Gayet pratik nedenlerle. Barlarla ve ses sistemleriyle uğraşmaktansa, insanlarla sokakta aracısız yüzleşmek, karşılaşmak, kucaklaşmak aynı zeminde ve de gündelik hayatın akışına girmek için.  Yarmak için orayı, yani insanın dikkatinin en yoğun şekilde uyaranlara maruz kaldığı İstiklal’de, birlikte öyle bir tınlarsın ki müziğin içindeki sessizlik anlarını dinler bulursun.

Yaptığınız müziğin ve bunu sunuş biçiminizin politik bir içerik ve duruşu olduğunu göz önünde bulundurarak, sanatın ya da müziğin hayatla, insanla ve toplumla nasıl bir bağı olması gerektiğini düşünüyorsunuz?

90’ların ortalarında sokağa ilk çıktığımız zamanlarda Ela gözlerini sevdiğim dilber, Ağrı dağından uçtum gibi aşk dolu şarkılar söylerken polis gösteri yürüyüş kanununa muhalefetten gözaltına alırdı bizleri. Yani duruşumuzun kendisi zaten politik bir ifadeye dönüşüyordu engellenemezcesine, çünkü karşılaşmamışlardı böyle bir şeyle daha önce. Şairin dediği gibi, insan yaşadığı yere benzer ya tanığıyız biz de kaderimiz olan bu coğrafyanın.

O yüzden, Roboski’ye bombalar düşerken bizim de nasibimize, Turgut Uyar üstadın 70 yılında kaleme aldığı divanından Yokuş Yol’a şiirindeki ‘Kürdistan’da ve Muş Tatvan yolunda bir yer kanar’ dizelerini müziklemek düştü.

Bu nedenle kaçamazsın Cumartesi Annelerinden,  kaçamazsın yanan ormanlardan. Yanında duracaksın, bu kadar faili meçhulun olduğu yerde, insanların kör ve sağır olduğu bu pazarda.  Berfo anaya, o yaşarken yazdığım ‘Öpsem alsam asırlık kederini’ şarkısının bir kaydı yokken gittiğim her yerde bunu paylaşma isteğini nasıl anlatabilirim ki!

Gezi direnişinin sembolü haline gelmiş fotoğraflardan birinde, müziğin şiddete karşı direnişine de şahit olduk sizinle birlikte. O fotoğrafın çekildiği anda hangi şarkıyı çalıyordunuz ve bu şarkı neyi anlatıyordu tam karşınızda duran panzer ve polislere?

Siya Siyabend’de birlikte çaldığımız sevgili dostum Hakan Ozboz’un bestesi Hayyam’ı çalarak arkamdaki insanların tedirginliğini almaya çalışıp bir arada durmaya çağırıyordum.

İstanbul sokaklarına aşina olan bir müzisyen olarak, sokaklarda direniş boyunca gördüğünüz manzarayı nasıl özetlersiniz?

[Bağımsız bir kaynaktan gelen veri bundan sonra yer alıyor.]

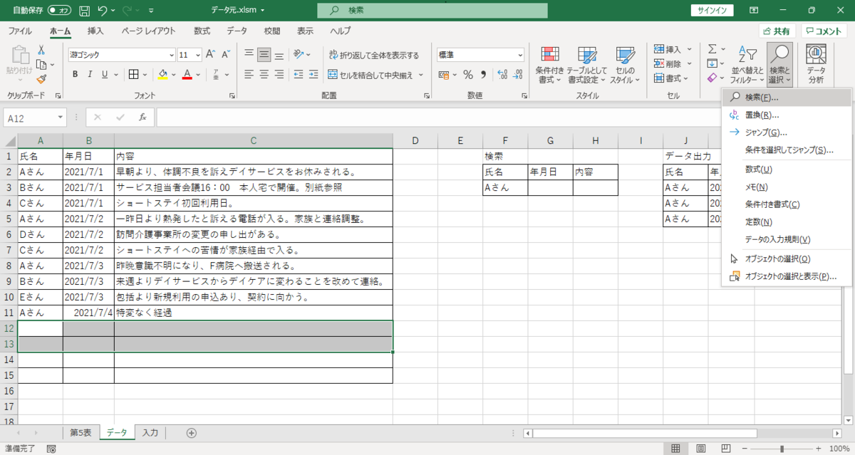
Task: Enable wrap text for the selection
Action: [371, 54]
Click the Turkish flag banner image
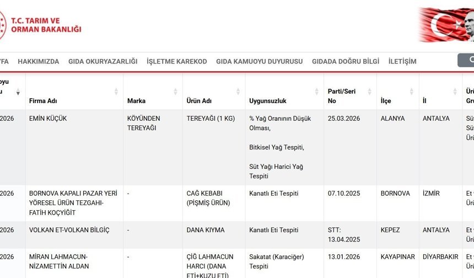474x278 pixels. point(446,25)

Günlük hayatın dışına çıkıp direniş alanı haline gelen sokaklarda ne gördünüz?

Gezi sürecinde öyle bir şey oldu ki, eskiden Dolapdere ve Nişantaşı’nda dolaşırken yanında faça taşıyan insanların hepsi Gezi parkında birbirlerine ekmek su veriyorlardı. Öyle bir şey oldu ki, ölüm gibi insanları birleştiren bir şey olmadan, insanlar birlikte durmayı becerdi. Bu devrimdir. İnsanlar bedenlerinde devrimi duydu, geçmiş olsun onlara!

Müzisyenlik hayatınızın geri kalanına yine sokaklarda mı devam edeceksiniz? Sokakta insanlarla birebir temas kurarak yapmak istediğiniz ve verdiğiniz mesaj nedir?

Öncelikle sokak müzisyeni aralığına hapsedilmek istemem, müzisyenim ben. Kış günü Kürt inşaat işçilerinin şantiyesinin yatakhanesinde de çalarım gitarımı, sazımı; bir üniversite amfisinde de, ya da otostopla düştüğüm yoldaki bir handa da veya stüdyoda da… Ama isterim ki paranın hükmünün olmadığı yaylalarda çalayım hep.